The White House and congressional Democrats have capitulated in past budget battles with Republicans. What is different about these negotiations? Have you established deal breakers?

Cummings: I think that if there’s no revenue, that is increasing of the tax rates for the more wealthy Americans, I think that should be a deal breaker. With regard to the so-called entitlements, and I consider them social insurance because people pay into both of these programs.  Some people work all their lives and they give everything they’ve got, blood, sweat and tears paid into a system that they personally never see one dime of. That’s what happens to many of the people in my community, particularly African-American men. As far as I’m concerned, it’s a deal breaker if we do anything that reduces the benefits. It may be a situation where we may have to reject a bad deal so we can get a good deal. A lot of people may not want to hear that but sometimes there has to be some short-term pain for some long-term gain.

If you’re seeking to protect students, the elderly, the poor and such groups most affected by the Great Recession, where will you identify targeted spending cuts?

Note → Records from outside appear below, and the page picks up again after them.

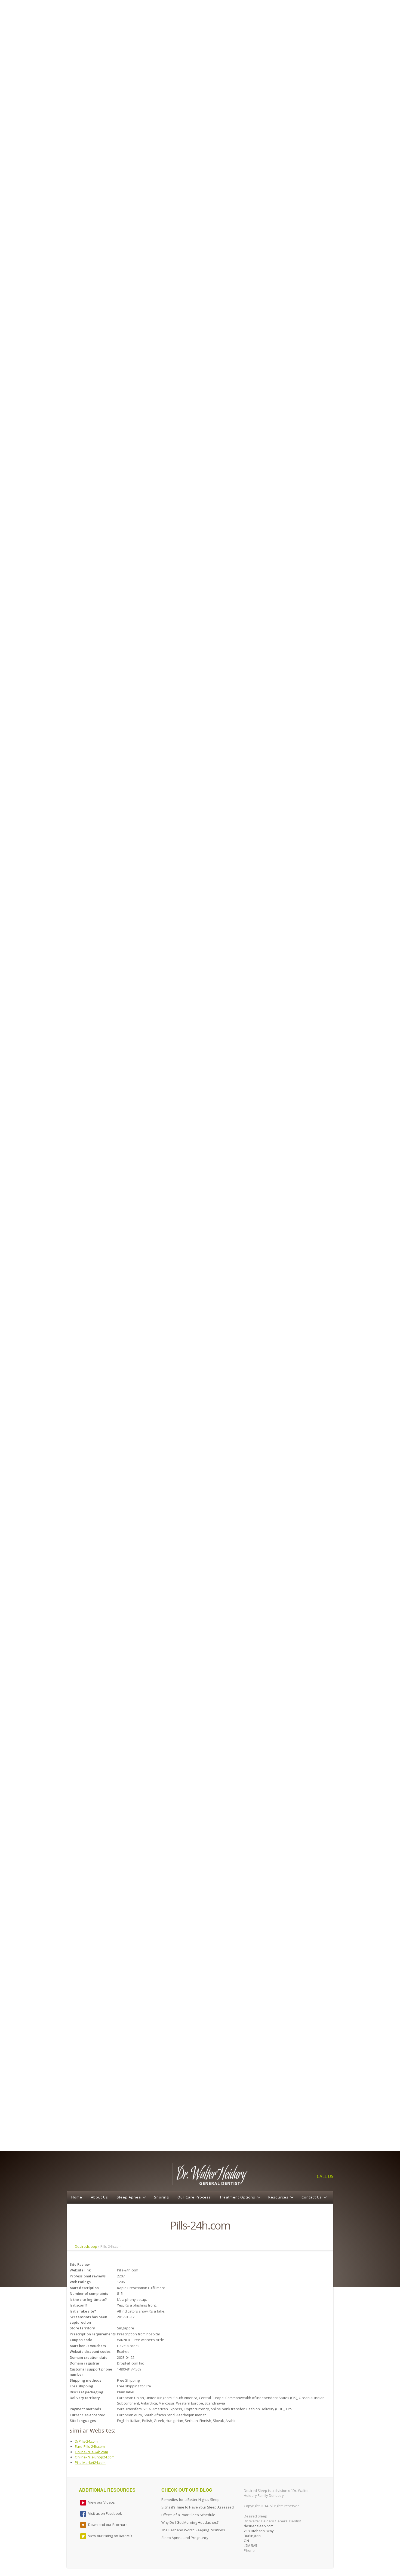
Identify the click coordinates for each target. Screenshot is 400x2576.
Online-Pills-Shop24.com (95, 2457)
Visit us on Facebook (105, 2513)
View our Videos (101, 2502)
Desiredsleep (86, 2246)
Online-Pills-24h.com (91, 2451)
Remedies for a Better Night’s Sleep (190, 2499)
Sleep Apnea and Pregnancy (184, 2537)
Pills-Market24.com (90, 2462)
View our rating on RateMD (110, 2535)
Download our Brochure (108, 2524)
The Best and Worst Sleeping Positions (193, 2530)
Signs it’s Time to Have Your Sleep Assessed (197, 2507)
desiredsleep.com (258, 2525)
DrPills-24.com (86, 2441)
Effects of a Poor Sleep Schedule (188, 2514)
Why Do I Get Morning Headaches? (190, 2522)
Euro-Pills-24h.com (90, 2446)
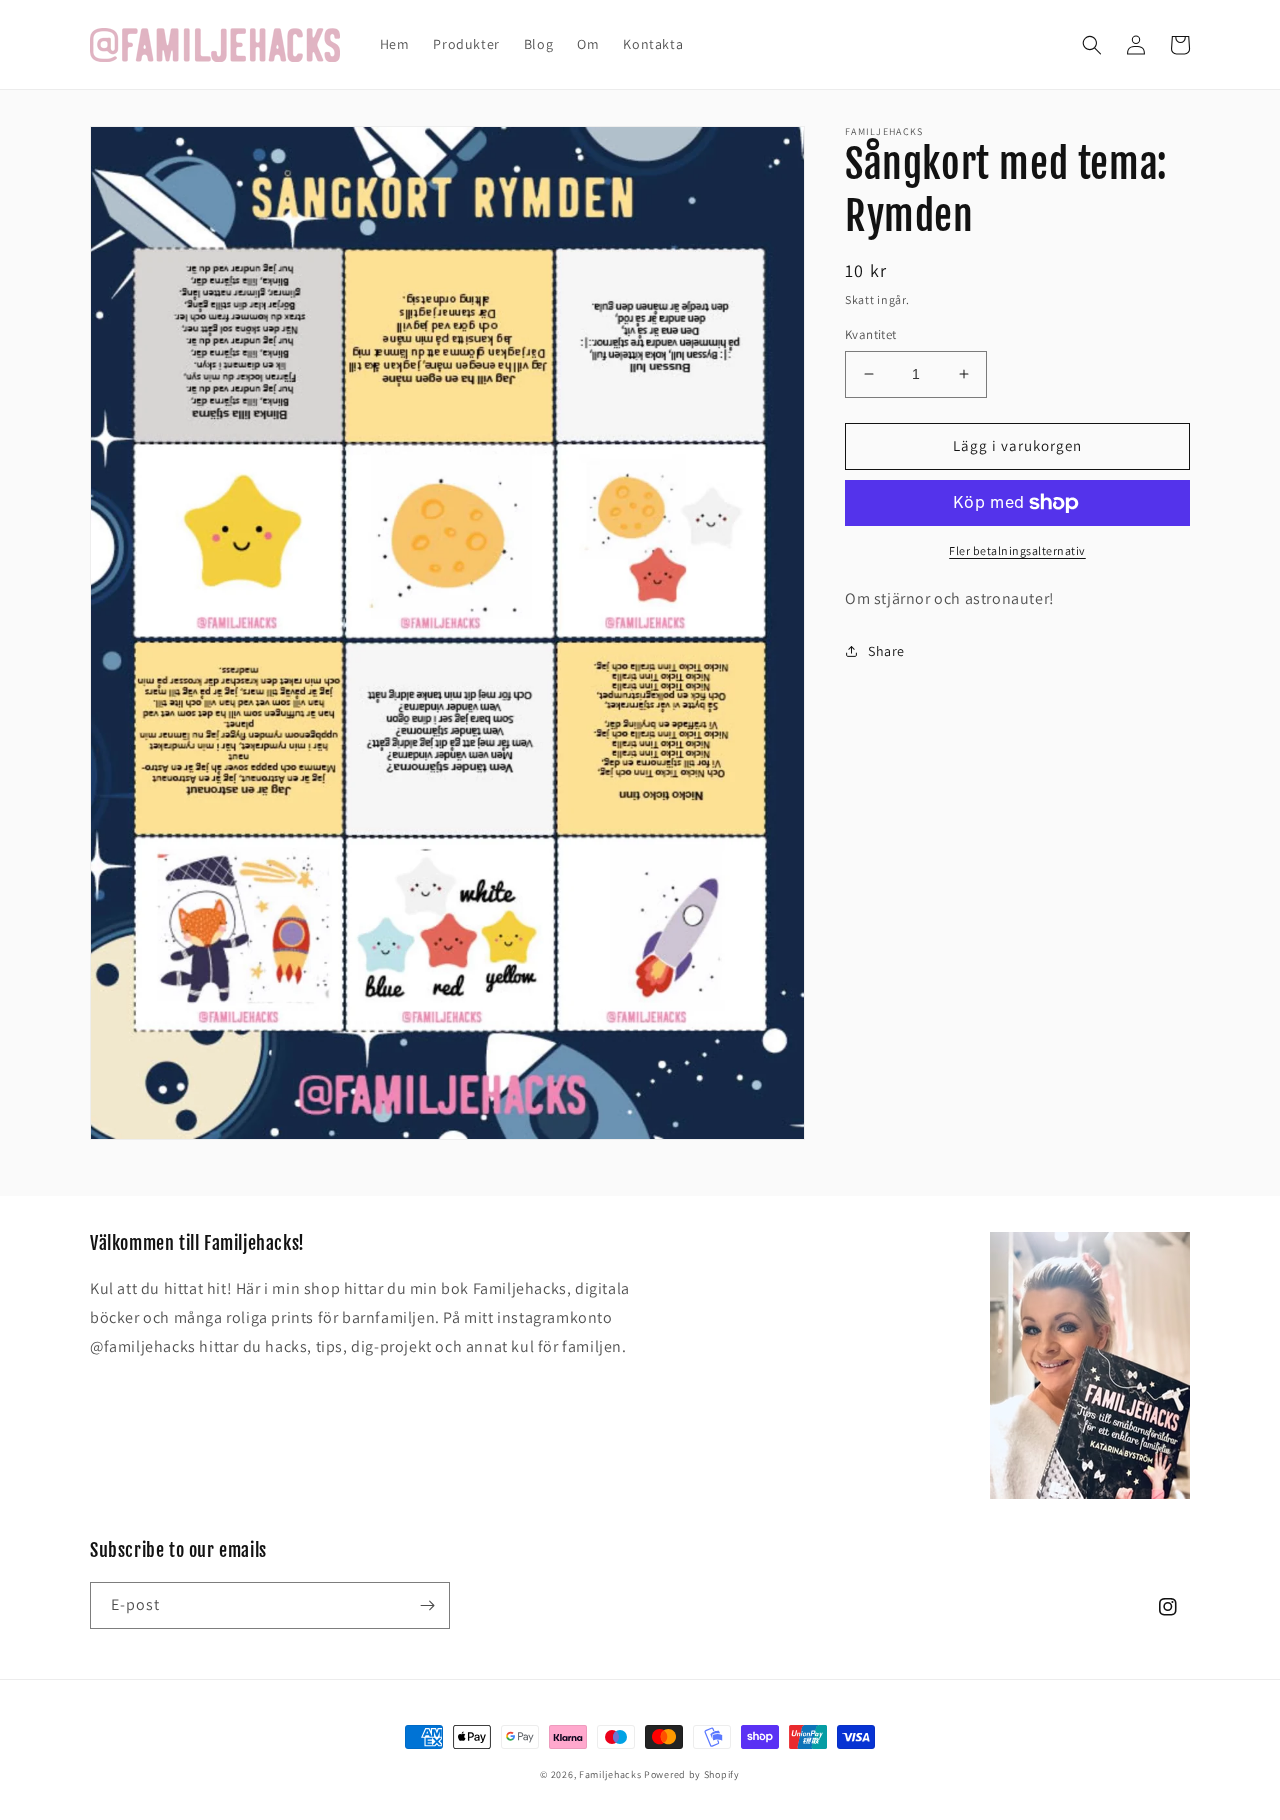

Cummings: That’s a great question. We are paying farmers right now money to not plant, big time. That’s one of the areas. You’ve got a situation where we’re paying all kinds of oil subsidies. The oil companies are making more money than they’ve ever made. I think we need to go through our budget very carefully [and] find those things that we can cut without doing damage to our economy.

The fiscal cliff negotiations have created uncertainty among small and minority businesses. What do you say to them so they’re confident about future prospects?

Cummings: I can understand their frustration because many of us in Congress are very frustrated. You’ve got to keep in mind that the Republican side of the aisle has been pretty much taken over by the far right —the folks who were backed by the Tea Party and, for the most part, 85% of them are back again. Their position has consistently been my way or the highway. I would tell small and minority business that something is going to give. There’s absolutely no way that we can continue to go down this road of failing to accomplish things for the American people. We have to also be concerned about a negative impact on contractors who do work, for example, with Defense. Those defense contractors subcontract, giving a lot of opportunities to small businesses. So it is very important that we [resolve] this impasse. The only question is whether [we can finalize a deal] at the end of December or sometime during the month of January.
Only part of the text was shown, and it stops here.